幕間-42 これからと僕
「カントリス・フォン・マンガン伯爵令息、第三王子殿下と異世界に渡られたニッケル・フォン・ベリリウム・コヨミ様、そして君が身に付けている品に感謝なさい。その組紐には魔力が込められている。それのお陰で君は惑わされずに済んだのだよ」
僕にそう言われるのは魔道具開発局局長ジンク・フォン・テラヘルツ侯爵閣下。
そして、ここは開発局局長殿の執務室。
専属秘書ギベオン殿は閣下の業務を一時的に代行されている為にご不在だ。
恐れ多くも示されたお二方のお名前に続いてそれ、と促された物は、僕が常に身に付けている組紐だった。
カルサイト達と共にウレックス領の二級品(とは言え質は良いもの)の材木達を纏め上げ、第三王子殿下の召喚獣茶色殿と魔道具殿にお渡しした後に再度魔法局へと戻った(転移陣で皆を転移させる事が出来て、誰よりも僕が一番驚いた)所、カルサイトは魔法局局長殿、僕は魔道具開発局局長殿から戻り次第閣下方それぞれの執務室にとの伝言を頂戴していた。

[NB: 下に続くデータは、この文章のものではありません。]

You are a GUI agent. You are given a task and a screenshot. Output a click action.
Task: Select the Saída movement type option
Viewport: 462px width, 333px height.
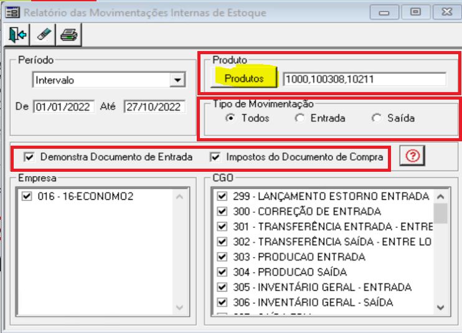(x=375, y=118)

魔道具殿に出して頂いた室内履きは素晴らしい物であったがさすがに外で作業が可能な靴に履き替えていたのでそれと制服を含めた自分自身に清浄魔法を掛けてから急いでそちらに伺ってみると、そのお言葉はたいへんに難解な物であった。
それでも、と僕なりに想像を巡らせると。
此度の僕の上クラス編入試験の合格は第三王子殿下並びに異世界に渡られたニッケル様のお陰である事。これは間違いない。
それから、組紐。
紛失防止のおまじない程度、と当時のリチウムは言っていた。
「紛失防止の魔法に君は魔力を込め続けた。そのお陰でこの組紐は、元の所有者と君とを結び付ける物へと変質していったのだろうな。無論、君自身がそれを願ったからだろうが」
僕がずっとこの組紐を身に付けていたから。
僕がリチウムへの思いを紛失しない、という魔法に変わっていたのか?
ありがとう。
心からの感謝を捧げた。
そうだ、どんなに美貌を誇る方、高い地位を自負されている方、それらの方々の、または婚約者をまだ持たないといったご息女達からの誘いを受けても、僕は常に女性達には紳士的に対応出来ていた。
だが、何故それを閣下はこの場で仰ったのだろうか。
「学院生に伝えるのは適切ではないかも知れないが、君が発見の端緒となったあの証拠品の中に、我が国の高位貴族や地位のある商売人等が買い手であるという証拠が存在した。その買い手の幾人かは、君が多少なりとも関係している者達だったのだよ」
そうだったのか。
お話を伺うと、僕を観劇等に誘っていらした人達の中には少年や若い男性のみに恋愛感情を持つという性癖の女性もいたらしい。寡婦の方々の事だろうか。
何方もそれなりの家の方だった筈だが、どの方が、等と確認するつもりは無論無い。
「とにかく、今回の君の功績は十分に選抜クラスに編入出来るものだ。同じくカルサイト・フォン・ウレックスも同様に。ただこちらは魔法局局長殿が彼に伝えて下さっている筈だ。私は彼の義理の父になる予定の者、身内に近い者が伝えるのはよろしくないからな。組織の掃討が行われつつあるという状況的に不似合いな言葉ではあるが、おめでとう」
「ありがとうございます。……然しながら、僕には身に余るお言葉に存じます」
僕は多分、震えている。
なんとか御礼は申し上げる事が出来たが、内心ではまさか、僕が?
それ以外の言葉が見付からず、右往左往している状態だ。
「正直に言うが、君達は第三王子殿下の背後にあられる様々を知りすぎている。選抜クラスという組織に所属してもらい、君達が共に学ぶ事は有効なのだ。無論、その資格を得たからこそ言える事だが。選抜クラス編入については学院長先生の許諾も頂いている。斯様な機会が再び現れようとは君も思うまい?過分と思うならば今後その身で示せばよかろう。第三王子殿下の友として、支えとして存在する己自身を」
落ち着かない胸中が少し静まった気がした。
確かに、局長閣下の言われる通りだ。
選抜クラス編入試験、合格。
これは、僕のこれからを、友との有り
僕にはまだまだその資格がないと自覚があるならば、少しでも近付く努力をしよう。
異世界からいらして下さったお方、異世界に渡られたお方。
そして、僕の、誰よりも大切な数式の乙女に恥じない自分へと。